Digamos que una novela es un mundo que se ve desde una ventana. Digamos que es posible entonces que la más amplia para ver esta, la más reciente de Juan Gabriel Vásquez, es una que mira al pasado. Duda. Pregunta. No cree y vuelve a dudar. Revuelve entre tumbas. Desempolva calaveras. Se empeña en ese gesto en desuso en estos tiempos de trinos y fotos de Instagram: revisar la historia. El asesinato de Jorge Eliecer Gaitán y el de Rafael Uribe Uribe, los dos grandes temas que aborda a través del cristal paranoico pero verosímil de la teoría de la conspiración. Pero la novela también se ocupa de asuntos más íntimos: el propio novelista Vásquez o el escritor RH Moreno Durán, que en La forma de las ruinas son personajes.
Vásquez narra el escritor que es él mismo en busca de la historia. Se cuenta en ese trabajo tan misterioso y fascinante que es hacer una novela. Un gesto que recuerda a los españoles Javier Cercas o Juan José Millás. El escritor frente a la literatura. Frente a “su” literatura –una ventana personal–, porque serían muchas según quien las viva o las lea. En este caso, Vásquez el personaje y su decisión de hacerse escritor entre los salones de una facultad de Derecho: el joven que lee y camina el Centro de Bogotá, que se para en la esquina donde Roa Sierra disparó, lee las placas de conmemoración por el caudillo caído, pisa charcos de sangre –una epifanía de novela urbana–, y frecuenta los billares y cafés en donde están su propios personajes.
Su oficio, su ciudad y sus novelas para criticarlas, confrontadas y someterlas al cedazo del tiempo. Un poco para confirmar que la literatura, en últimas, no es más que una decisión que implica entregar la vida a cambio de un intento. Les pasa a Vásquez, a Moreno Durán y a Marco Tulio Anzola Samper, el abogado decidido a desenredar el asesinato de Uribe Uribe y que consignó su investigación en un libro.

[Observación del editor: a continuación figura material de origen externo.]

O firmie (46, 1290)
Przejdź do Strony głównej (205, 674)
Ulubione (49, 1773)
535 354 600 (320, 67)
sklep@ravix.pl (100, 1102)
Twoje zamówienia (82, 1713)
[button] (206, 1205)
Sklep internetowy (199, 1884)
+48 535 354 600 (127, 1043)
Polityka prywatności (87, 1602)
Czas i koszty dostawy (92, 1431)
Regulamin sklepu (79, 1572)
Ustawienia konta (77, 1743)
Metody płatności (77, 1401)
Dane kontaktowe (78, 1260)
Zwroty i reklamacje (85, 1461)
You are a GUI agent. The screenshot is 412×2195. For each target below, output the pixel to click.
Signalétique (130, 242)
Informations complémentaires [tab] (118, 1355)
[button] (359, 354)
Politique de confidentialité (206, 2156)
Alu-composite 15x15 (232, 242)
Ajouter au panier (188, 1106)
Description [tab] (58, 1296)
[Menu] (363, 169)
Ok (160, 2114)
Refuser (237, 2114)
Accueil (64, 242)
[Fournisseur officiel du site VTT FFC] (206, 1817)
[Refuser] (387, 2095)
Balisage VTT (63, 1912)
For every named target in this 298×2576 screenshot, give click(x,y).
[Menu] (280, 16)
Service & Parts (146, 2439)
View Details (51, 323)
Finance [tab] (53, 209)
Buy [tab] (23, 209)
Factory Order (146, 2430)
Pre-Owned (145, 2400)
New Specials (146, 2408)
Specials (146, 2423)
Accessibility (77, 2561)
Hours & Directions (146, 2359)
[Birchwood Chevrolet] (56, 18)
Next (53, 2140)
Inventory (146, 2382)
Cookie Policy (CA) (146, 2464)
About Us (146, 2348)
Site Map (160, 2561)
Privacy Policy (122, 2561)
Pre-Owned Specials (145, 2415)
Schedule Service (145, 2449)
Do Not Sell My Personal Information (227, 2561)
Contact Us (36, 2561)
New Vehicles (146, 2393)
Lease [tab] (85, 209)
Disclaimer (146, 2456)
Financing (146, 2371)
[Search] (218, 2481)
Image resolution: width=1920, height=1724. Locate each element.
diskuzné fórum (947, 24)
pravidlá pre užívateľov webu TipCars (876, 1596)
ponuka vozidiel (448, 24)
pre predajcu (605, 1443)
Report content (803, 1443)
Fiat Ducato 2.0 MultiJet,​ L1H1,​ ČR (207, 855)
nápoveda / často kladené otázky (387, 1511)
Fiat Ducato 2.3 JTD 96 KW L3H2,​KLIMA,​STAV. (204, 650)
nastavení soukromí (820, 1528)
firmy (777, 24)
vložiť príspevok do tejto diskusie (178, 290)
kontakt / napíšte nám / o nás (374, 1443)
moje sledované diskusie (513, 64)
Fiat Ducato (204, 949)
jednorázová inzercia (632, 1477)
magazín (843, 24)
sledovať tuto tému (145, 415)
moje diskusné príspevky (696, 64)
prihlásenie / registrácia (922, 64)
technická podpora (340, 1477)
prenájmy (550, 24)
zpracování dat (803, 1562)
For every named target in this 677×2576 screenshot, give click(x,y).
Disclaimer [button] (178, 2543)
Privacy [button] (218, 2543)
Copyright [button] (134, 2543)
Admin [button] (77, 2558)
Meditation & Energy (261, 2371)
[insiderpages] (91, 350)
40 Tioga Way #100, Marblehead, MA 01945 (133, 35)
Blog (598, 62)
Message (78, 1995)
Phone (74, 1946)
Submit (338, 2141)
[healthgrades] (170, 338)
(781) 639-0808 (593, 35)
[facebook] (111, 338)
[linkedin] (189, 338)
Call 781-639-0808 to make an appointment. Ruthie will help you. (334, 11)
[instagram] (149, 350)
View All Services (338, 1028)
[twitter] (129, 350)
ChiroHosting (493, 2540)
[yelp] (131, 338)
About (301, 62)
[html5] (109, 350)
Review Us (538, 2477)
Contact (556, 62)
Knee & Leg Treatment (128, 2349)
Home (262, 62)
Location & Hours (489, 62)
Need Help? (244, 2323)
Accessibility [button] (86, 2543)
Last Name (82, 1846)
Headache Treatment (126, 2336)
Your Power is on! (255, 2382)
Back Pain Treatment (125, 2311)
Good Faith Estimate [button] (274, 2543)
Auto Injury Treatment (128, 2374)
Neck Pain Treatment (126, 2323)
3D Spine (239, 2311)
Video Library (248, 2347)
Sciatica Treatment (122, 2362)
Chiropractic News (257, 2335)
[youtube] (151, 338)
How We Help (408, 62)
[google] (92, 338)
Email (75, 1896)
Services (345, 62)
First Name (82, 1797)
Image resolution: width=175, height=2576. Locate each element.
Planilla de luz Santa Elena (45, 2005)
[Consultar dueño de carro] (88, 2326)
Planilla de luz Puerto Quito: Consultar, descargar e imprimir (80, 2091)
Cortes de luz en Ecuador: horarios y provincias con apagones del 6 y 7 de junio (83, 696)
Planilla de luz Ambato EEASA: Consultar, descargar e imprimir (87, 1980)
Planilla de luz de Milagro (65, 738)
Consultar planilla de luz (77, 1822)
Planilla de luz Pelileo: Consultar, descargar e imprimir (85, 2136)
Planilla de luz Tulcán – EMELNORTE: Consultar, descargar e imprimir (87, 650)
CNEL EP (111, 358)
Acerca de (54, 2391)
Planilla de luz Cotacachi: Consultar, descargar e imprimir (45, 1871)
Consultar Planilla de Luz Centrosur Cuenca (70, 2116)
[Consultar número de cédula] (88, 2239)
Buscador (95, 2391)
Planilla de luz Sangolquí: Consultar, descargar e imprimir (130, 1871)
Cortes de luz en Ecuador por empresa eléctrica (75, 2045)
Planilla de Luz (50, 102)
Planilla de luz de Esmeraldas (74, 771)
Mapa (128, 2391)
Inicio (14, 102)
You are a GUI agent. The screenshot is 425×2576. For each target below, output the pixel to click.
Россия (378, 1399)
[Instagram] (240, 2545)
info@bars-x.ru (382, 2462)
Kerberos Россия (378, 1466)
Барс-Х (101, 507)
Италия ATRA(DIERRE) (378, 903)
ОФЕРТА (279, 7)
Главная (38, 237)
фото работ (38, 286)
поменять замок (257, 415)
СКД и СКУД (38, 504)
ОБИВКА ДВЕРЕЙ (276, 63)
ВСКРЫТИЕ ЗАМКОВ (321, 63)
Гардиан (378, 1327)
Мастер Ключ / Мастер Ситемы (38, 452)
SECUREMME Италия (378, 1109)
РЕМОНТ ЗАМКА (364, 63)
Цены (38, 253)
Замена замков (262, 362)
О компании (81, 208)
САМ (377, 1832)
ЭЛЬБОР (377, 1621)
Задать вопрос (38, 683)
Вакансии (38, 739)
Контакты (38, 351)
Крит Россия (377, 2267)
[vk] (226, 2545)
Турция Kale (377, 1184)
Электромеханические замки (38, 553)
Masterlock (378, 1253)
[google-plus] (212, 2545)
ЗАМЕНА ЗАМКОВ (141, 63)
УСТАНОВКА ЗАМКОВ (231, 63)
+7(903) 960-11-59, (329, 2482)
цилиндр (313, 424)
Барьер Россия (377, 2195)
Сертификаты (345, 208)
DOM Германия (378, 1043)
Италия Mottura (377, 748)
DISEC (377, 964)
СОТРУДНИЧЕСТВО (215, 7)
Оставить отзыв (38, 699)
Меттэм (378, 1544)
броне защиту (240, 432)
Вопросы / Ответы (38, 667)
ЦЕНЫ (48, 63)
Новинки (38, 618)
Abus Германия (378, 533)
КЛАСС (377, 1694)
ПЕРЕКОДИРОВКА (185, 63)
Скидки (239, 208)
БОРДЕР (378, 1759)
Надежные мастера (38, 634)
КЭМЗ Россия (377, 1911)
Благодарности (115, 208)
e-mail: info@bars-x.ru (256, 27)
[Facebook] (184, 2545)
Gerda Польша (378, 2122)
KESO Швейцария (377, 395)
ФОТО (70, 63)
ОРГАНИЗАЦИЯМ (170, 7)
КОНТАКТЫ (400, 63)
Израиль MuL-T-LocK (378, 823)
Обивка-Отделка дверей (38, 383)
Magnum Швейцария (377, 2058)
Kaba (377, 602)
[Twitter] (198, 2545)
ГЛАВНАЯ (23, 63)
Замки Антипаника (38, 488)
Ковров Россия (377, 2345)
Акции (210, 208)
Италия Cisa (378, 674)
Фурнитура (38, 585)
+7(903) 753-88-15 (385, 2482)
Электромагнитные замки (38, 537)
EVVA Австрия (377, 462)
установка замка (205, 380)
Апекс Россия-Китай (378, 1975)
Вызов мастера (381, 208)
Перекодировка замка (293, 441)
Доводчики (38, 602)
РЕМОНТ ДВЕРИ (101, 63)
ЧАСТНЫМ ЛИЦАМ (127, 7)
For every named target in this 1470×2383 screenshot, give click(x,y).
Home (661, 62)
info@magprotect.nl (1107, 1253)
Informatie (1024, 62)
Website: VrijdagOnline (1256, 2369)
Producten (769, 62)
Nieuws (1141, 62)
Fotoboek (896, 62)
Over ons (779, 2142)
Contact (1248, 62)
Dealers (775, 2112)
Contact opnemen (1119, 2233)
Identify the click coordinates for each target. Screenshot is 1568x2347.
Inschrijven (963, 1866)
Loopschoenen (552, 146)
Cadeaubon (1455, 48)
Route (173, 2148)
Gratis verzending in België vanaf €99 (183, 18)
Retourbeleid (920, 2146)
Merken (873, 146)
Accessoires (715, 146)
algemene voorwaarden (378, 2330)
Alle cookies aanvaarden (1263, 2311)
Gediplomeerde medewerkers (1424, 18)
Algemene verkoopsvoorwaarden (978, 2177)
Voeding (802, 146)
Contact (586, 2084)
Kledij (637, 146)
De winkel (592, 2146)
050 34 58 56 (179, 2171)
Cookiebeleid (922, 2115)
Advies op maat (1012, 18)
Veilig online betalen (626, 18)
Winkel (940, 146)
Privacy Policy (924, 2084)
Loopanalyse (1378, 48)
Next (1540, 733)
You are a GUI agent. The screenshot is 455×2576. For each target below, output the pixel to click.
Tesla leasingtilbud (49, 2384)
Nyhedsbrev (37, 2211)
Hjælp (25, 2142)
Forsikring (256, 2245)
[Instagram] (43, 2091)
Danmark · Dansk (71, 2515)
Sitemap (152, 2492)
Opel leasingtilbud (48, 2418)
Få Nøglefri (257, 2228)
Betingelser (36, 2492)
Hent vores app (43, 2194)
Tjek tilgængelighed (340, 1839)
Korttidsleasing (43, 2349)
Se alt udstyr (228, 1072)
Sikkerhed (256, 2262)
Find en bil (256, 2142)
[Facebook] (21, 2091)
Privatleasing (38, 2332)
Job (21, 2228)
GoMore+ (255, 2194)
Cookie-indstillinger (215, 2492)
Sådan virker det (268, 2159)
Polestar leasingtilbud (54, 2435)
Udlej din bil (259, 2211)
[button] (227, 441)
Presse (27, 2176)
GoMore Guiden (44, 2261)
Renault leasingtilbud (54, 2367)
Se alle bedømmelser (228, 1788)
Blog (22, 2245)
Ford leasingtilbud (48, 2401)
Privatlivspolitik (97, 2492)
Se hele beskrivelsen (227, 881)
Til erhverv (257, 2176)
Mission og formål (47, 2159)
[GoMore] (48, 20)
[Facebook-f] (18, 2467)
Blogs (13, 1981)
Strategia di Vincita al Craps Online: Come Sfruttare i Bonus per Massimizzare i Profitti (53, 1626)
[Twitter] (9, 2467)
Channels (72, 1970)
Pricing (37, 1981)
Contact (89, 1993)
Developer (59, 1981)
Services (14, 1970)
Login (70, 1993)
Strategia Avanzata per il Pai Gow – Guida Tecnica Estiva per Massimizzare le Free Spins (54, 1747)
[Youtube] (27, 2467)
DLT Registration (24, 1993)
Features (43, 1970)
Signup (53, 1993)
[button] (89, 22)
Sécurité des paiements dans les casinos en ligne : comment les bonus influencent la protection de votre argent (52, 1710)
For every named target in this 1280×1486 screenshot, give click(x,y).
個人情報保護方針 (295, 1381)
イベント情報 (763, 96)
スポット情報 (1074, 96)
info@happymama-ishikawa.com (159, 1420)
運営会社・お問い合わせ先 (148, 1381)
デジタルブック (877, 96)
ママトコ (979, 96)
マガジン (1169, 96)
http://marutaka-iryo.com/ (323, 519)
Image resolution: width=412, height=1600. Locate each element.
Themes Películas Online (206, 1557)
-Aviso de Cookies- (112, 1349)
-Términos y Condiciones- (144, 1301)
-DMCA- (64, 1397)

Por eso Vásquez es un personaje: su historia –además de sus novelas hay referencias a su esposa, sus hijas, el exilio– es la del escritor que busca la novela capital.
Y en ese camino, entre otras idas y vueltas, recuerda la amistad que tuvo con Moreno Durán. Le dedica un pasaje largo y recrea al escritor de las meninas, mandarinas y matriarcas camino a consultar el casillero de su correo postal; con su maletín por las calles del Centro de Bogotá; en su valiente lucha contra el cáncer y hasta en su funeral, aquella tarde de aguacero de piedras. La escena está narrada en la novela. Mónica Sarmiento, esposa de RH, leyó una lúcida y muy literaria carta que el escritor le dejó a su hijo, Alejandro, mientras en las bancas de la iglesia sus amigos, unos pocos lectores anónimos y algunos representantes ilustres de las Letras Nacionales lo recordaban entre carcajadas.
Pero la referencia a Moreno Durán no es solo un homenaje, diez años después de su muerte –está articulado en la historia con el personaje Carlos Carballo y en algunas pistas que aparecen en uno de los manuscritos que sigue inédito–. Vásquez lo rescató para revisar algunos asuntos relacionados con el oficio de escribir (mirada en la ventana): dedicarse en tiempo completo, tener obras que hacen parte del canón (Mambrú y Los felinos del canciller, según Vásquez; yo agregaría Juego de damas), escribir también libros de ensayo, teatro, cuento y lograr lo que llaman una Obra; pero que apenas diez años después de su muerte, las editoriales y sus catálogos de reimpresiones lo olviden. La vida a cambio de un intento.
Como le ocurre también al abogado Anzola Samper –sin duda, la mejor de las historias paralelas que avanzan en la novela– y su obsesión con el hecho de que Leovigildo Galarza y Jesús Carvajal eran apenas dos piezas de la compleja máquina detrás del magnicidio de Uribe, aquel 15 de octubre de 1914. O al propio Vásquez y su obra de largo aliento, en la que la fuerza de Anzola termina devorando esa otra historia donde él, Carballo y Moreno Durán están dispuestos a todo a cambio de un intento.